I have had two dates in the last few days with girls from POF. I ran pretty good game, and kissed the first girl while we were walking back through the park and the second girl kissed me when I pulled her back to come closer.
So I have a campervan at the moment that I am using for weekend trips away, as our kissing progresses and as it is cold out we go sit in the back of the van. This progresses to lying down, kissing and some heavy kino. I have since read a tonne of push pull techniques that I have yet to try but would have been perfect to reframe the situation and help the overall escalation.
But at the time I kept going and after a while when things were not progressing I thought I would stop the progression, avoid buyers remorse and build it up next time. My problem is that I have since text both girls and no response, this is about two weeks ago and as I know they both like me it seems a shame to just end things there.
Is it possible to recover from this sort of LMR?
I sent one text 'I cant believe we almost had sex! You are a real seductress! Next time I wont be so easy!" Right approach or mistake? What should I use on the second woman?

Author:  Nova Casanova [ Tue May 31, 2011 7:29 pm ]
Post subject: 

Hmm, as with everything, you should bring your text with humour. E.g. :wink: at the end or w/e.
Maybe you did, but I cant tell now of course.

And work up the courage to call (one of) them. When you interpret her words and intonation you can tell a lot about how things are standing.

Author:  Vibe23 [ Wed Jun 01, 2011 5:37 am ]
Post subject: 

Cheers for the advice Ches, I didnt add any humour to the message and looking back you are right I should have definitely made it sound less serious.

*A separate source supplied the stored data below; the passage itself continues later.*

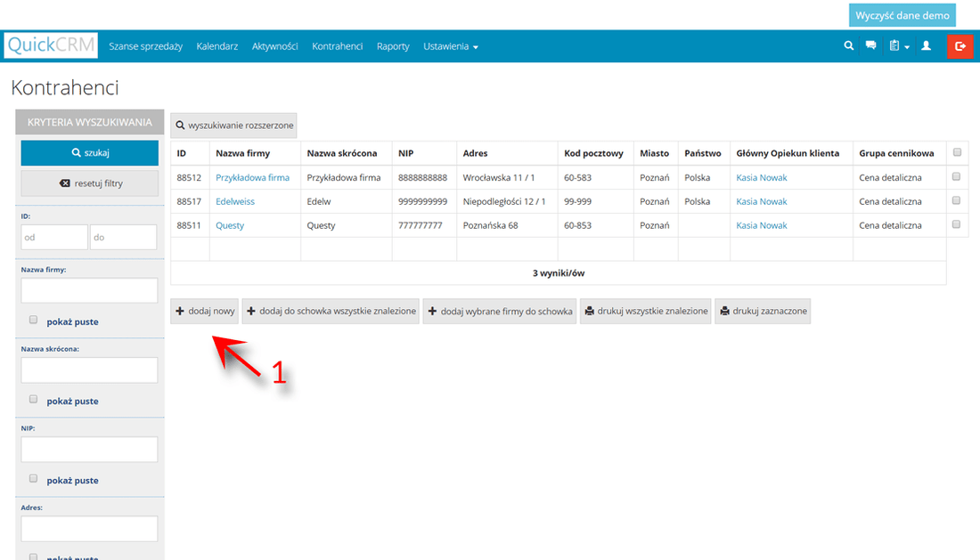Click the 'drukuj zaznaczone' printer button
980x560 pixels.
[763, 312]
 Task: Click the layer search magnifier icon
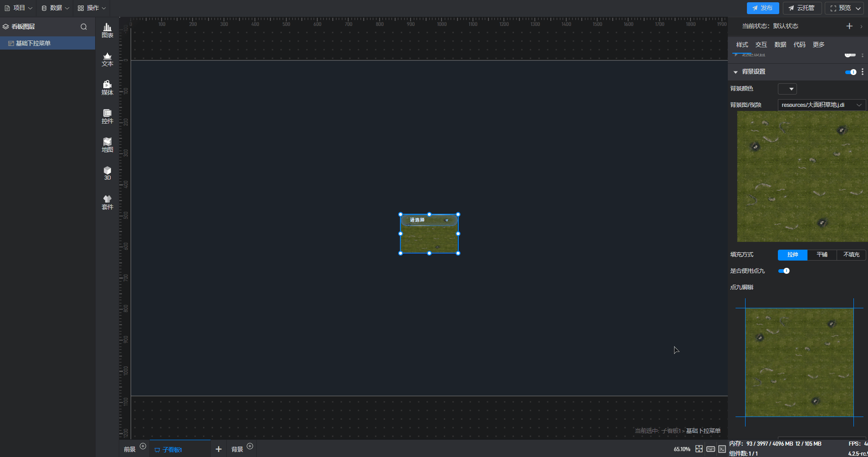(84, 27)
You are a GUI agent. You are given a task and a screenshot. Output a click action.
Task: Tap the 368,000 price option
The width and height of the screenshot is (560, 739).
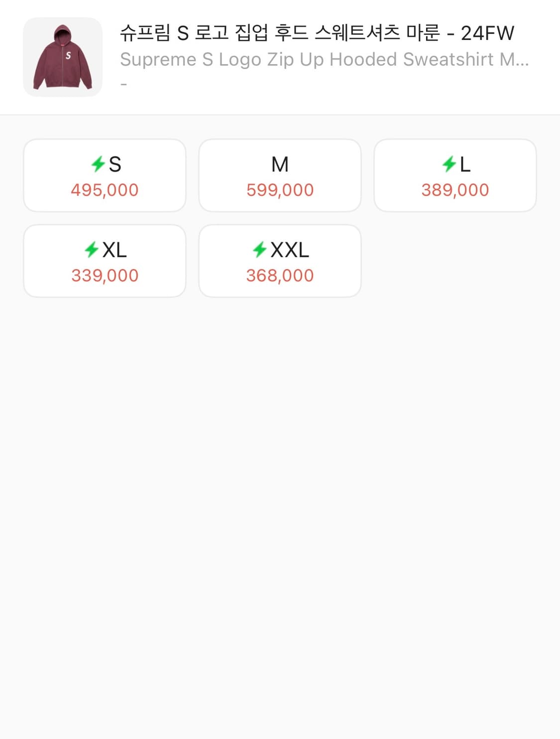(280, 276)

Since I sent that text yesterday I havent heard anything back, so will call once tonight (as on our last date we semi-agreed to meet up tomorrow) and then if she doesnt pick up, I will leave it and move on.

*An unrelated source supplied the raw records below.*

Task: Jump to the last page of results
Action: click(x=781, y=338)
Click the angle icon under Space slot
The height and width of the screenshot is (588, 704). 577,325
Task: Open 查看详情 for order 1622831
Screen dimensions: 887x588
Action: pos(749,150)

I know I can recover from this LMR if I get a chance to meet up again but will find out tonight if that is going to happen and will keep you updated...

Author:  Nova Casanova [ Wed Jun 01, 2011 5:19 pm ]
Post subject: 

Please do so, I'm eager to hear from you about how this situation wil develop. :)

Author:  Adrino [ Thu Jun 02, 2011 8:53 am ]
Post subject: 

I think that it may have been best not to mention anything about almost having sex. If you had LMR there may have been some feeling of awkwardness (At least thats been my experience). By bringing it up in your text you might have had the awkward feelings resurface. If the earlier part of the date was all good and fun you could have referenced that because all the feelings associated with that time were positive.

I am pretty new her to, either way that's hindsight, but I wouldn't give up so easy. I wouldn't waste time and put someone else off for her, but your not really wasting time by trying to communicate and set something up for later. I agree that humor is good. Maybe a little neg so that she doesn't annoyed by your attention but finds it more funny, harmless and playful. There is a good list of text stuff in the routines section. Good luck.

Author:  zman27 [ Thu Jun 02, 2011 6:10 pm ]
Post subject: 

dont talk about sex until it happens for the first time. especially if you're trying to build comfort, and even more so if its a text over the phone. you cant really do this now, since both dates are over, but I tend to bring into conversation at the end of the date a place/event/whatever that you'd like to see sometime, or something of that nature. just have a conversation about it, and if she doesnt bring it up herself that you should both go (which she likely will if you build comfort), you bring it up. Then you're not stuck the next day thinking of some sleezy line to text her, just follow up on your convo about meeting up again.. sometime in the future, never the next day, make her wait at first.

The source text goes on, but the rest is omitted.